**Problem requirements**
Format the entries below as a numbered list, beginning with the line that contains "Click the Remove Small Regions slider knob" and continuing through the line that contains "tap(89, 161)", both included. Leave out any blank lines.

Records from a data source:
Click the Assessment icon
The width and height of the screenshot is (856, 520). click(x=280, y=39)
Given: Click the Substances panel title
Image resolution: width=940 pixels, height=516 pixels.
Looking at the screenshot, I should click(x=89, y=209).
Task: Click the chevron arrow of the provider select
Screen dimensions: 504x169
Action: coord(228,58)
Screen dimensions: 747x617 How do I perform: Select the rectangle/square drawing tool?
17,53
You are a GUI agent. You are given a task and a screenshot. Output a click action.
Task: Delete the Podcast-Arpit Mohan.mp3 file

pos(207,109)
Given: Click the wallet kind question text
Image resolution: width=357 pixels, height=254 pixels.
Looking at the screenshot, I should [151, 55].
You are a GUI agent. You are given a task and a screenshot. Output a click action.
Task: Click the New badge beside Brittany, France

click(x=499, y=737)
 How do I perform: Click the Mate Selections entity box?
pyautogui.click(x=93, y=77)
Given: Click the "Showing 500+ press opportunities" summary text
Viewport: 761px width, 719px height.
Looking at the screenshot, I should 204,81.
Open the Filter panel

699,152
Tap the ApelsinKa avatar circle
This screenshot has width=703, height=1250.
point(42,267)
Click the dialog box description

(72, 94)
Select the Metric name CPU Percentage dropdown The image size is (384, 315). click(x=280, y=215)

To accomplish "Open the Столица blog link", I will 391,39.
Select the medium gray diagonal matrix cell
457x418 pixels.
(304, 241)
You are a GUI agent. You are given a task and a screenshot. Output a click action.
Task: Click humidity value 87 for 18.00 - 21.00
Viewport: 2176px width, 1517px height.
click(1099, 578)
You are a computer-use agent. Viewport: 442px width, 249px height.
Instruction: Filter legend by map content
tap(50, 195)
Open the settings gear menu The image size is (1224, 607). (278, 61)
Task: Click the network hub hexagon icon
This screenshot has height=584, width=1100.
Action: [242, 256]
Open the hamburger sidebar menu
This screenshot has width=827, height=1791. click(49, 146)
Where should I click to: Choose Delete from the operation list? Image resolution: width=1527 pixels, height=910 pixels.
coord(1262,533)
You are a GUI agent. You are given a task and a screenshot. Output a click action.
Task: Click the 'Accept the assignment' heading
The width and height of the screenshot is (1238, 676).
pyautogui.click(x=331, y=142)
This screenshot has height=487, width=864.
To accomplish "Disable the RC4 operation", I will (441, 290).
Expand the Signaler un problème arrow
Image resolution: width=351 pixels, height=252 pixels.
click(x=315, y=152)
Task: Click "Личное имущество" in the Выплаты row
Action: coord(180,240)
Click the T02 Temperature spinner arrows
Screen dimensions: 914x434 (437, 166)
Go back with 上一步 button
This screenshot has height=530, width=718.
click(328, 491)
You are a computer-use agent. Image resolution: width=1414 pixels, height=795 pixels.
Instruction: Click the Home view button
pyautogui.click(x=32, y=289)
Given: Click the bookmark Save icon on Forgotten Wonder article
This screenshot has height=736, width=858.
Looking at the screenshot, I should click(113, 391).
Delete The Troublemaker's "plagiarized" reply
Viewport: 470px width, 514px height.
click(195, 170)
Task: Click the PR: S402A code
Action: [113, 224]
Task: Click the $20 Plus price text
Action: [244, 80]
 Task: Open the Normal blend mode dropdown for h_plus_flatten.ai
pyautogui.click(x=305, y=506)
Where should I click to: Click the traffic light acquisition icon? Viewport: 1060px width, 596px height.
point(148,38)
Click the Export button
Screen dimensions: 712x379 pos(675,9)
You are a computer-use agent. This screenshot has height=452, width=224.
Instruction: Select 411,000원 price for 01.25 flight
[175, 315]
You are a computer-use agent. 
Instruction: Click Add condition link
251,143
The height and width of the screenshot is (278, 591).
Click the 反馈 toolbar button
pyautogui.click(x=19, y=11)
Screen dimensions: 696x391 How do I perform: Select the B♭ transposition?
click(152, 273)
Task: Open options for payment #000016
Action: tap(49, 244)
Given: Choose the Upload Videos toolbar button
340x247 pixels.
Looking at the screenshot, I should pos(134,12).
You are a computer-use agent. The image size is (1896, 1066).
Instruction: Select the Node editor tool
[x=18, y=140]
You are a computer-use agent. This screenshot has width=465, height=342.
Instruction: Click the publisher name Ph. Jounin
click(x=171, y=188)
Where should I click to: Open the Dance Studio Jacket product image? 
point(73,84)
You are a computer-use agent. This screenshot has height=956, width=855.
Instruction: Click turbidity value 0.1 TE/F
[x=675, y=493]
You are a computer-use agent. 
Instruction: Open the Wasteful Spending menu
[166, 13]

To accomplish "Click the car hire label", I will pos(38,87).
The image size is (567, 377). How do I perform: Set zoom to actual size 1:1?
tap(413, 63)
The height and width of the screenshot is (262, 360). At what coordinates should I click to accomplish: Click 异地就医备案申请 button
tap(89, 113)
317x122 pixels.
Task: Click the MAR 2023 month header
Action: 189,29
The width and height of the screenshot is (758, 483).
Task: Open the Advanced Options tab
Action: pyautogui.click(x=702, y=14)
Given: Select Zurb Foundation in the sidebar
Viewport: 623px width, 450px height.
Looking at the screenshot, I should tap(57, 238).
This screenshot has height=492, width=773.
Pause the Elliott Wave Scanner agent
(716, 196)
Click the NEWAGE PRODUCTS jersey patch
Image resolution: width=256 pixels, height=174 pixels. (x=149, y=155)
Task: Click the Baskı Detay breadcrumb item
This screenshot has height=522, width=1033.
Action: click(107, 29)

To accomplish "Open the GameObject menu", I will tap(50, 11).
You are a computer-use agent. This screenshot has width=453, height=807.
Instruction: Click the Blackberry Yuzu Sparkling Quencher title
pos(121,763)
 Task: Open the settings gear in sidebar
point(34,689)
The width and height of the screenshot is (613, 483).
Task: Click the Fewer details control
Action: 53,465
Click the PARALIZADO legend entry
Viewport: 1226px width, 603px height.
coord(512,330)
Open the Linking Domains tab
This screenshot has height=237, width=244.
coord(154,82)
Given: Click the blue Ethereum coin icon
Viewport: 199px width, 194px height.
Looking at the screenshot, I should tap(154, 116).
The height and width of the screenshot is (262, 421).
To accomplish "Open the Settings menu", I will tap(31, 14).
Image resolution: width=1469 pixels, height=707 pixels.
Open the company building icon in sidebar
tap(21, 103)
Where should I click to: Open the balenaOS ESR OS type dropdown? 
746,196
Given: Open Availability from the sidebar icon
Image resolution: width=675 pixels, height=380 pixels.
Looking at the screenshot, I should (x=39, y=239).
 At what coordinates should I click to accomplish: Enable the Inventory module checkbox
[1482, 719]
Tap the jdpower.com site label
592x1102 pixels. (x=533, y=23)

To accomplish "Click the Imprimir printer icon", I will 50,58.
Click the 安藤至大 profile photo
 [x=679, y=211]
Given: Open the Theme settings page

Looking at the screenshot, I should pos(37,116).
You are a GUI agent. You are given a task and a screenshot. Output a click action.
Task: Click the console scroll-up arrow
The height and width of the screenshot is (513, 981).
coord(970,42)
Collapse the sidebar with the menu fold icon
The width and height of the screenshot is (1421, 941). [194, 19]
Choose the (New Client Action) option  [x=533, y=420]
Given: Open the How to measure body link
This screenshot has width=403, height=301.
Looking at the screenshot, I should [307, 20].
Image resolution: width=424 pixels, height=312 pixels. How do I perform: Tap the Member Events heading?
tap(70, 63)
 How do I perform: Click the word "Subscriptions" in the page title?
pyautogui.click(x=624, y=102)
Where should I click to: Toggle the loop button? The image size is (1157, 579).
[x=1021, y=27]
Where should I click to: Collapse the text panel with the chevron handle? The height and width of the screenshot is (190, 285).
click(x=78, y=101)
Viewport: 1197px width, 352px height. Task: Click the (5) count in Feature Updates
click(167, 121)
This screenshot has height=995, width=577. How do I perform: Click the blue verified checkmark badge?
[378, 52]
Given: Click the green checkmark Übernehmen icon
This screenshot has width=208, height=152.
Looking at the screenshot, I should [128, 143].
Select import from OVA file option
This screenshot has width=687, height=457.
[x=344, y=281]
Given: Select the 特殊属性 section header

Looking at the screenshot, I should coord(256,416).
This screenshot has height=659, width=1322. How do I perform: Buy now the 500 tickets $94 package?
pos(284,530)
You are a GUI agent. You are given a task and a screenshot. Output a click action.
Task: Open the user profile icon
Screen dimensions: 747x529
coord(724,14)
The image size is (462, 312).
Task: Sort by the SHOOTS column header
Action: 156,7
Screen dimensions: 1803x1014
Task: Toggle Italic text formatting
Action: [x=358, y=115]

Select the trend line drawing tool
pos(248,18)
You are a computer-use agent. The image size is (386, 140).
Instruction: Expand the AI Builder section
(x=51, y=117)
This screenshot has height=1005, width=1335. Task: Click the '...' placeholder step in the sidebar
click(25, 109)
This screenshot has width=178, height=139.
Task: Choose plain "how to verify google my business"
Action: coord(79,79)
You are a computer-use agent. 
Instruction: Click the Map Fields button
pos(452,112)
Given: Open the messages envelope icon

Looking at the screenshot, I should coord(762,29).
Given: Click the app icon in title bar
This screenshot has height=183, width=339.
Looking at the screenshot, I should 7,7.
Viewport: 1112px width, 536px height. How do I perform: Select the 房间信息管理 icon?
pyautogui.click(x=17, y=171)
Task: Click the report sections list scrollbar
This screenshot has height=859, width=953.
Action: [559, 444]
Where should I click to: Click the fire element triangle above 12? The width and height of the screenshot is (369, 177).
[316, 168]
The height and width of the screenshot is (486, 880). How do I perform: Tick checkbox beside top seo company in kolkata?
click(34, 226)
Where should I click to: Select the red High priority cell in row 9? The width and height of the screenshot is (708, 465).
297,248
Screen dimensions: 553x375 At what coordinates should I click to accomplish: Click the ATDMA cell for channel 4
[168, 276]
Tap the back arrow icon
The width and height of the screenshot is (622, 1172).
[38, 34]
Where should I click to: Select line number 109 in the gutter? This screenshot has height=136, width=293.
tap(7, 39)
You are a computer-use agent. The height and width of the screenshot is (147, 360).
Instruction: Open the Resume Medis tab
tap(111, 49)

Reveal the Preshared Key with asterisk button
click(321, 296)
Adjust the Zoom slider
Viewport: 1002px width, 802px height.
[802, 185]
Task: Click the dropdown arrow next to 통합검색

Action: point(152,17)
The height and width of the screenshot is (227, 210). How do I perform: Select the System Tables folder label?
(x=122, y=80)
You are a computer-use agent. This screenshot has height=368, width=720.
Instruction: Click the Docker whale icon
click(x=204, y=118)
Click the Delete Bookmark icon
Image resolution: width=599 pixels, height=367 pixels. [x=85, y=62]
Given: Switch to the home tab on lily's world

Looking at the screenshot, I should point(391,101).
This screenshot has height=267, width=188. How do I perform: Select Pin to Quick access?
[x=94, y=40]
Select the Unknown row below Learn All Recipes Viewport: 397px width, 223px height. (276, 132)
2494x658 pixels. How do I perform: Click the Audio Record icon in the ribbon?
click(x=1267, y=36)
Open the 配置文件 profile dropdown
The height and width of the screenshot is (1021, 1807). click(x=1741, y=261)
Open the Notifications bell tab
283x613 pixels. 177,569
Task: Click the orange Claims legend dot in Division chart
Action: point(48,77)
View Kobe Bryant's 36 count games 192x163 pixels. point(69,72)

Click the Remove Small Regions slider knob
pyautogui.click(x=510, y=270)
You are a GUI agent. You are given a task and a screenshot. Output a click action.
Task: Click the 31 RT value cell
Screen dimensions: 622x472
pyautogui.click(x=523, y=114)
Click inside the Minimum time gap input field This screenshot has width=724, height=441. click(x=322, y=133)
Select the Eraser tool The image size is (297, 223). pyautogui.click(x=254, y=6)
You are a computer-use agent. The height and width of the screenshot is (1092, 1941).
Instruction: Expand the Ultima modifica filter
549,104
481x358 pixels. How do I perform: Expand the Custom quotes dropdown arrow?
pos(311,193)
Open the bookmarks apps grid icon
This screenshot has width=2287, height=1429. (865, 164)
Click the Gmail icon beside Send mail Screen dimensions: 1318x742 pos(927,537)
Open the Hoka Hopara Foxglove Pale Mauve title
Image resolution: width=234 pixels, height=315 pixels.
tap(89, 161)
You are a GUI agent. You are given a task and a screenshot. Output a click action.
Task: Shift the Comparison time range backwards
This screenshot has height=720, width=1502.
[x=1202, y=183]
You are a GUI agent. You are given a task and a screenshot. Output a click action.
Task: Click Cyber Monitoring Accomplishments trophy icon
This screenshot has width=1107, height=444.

**Exercise result**
1. Click the Remove Small Regions slider knob
2. pyautogui.click(x=510, y=270)
3. You are a GUI agent. You are given a task and a screenshot. Output a click action.
4. Task: Click the 31 RT value cell
5. Screen dimensions: 622x472
6. pyautogui.click(x=523, y=114)
7. Click inside the Minimum time gap input field This screenshot has width=724, height=441. click(x=322, y=133)
8. Select the Eraser tool The image size is (297, 223). pyautogui.click(x=254, y=6)
9. You are a computer-use agent. The height and width of the screenshot is (1092, 1941).
10. Instruction: Expand the Ultima modifica filter
11. 549,104
12. 481x358 pixels. How do I perform: Expand the Custom quotes dropdown arrow?
13. pos(311,193)
14. Open the bookmarks apps grid icon
15. This screenshot has width=2287, height=1429. (865, 164)
16. Click the Gmail icon beside Send mail Screen dimensions: 1318x742 pos(927,537)
17. Open the Hoka Hopara Foxglove Pale Mauve title
18. Image resolution: width=234 pixels, height=315 pixels.
19. tap(89, 161)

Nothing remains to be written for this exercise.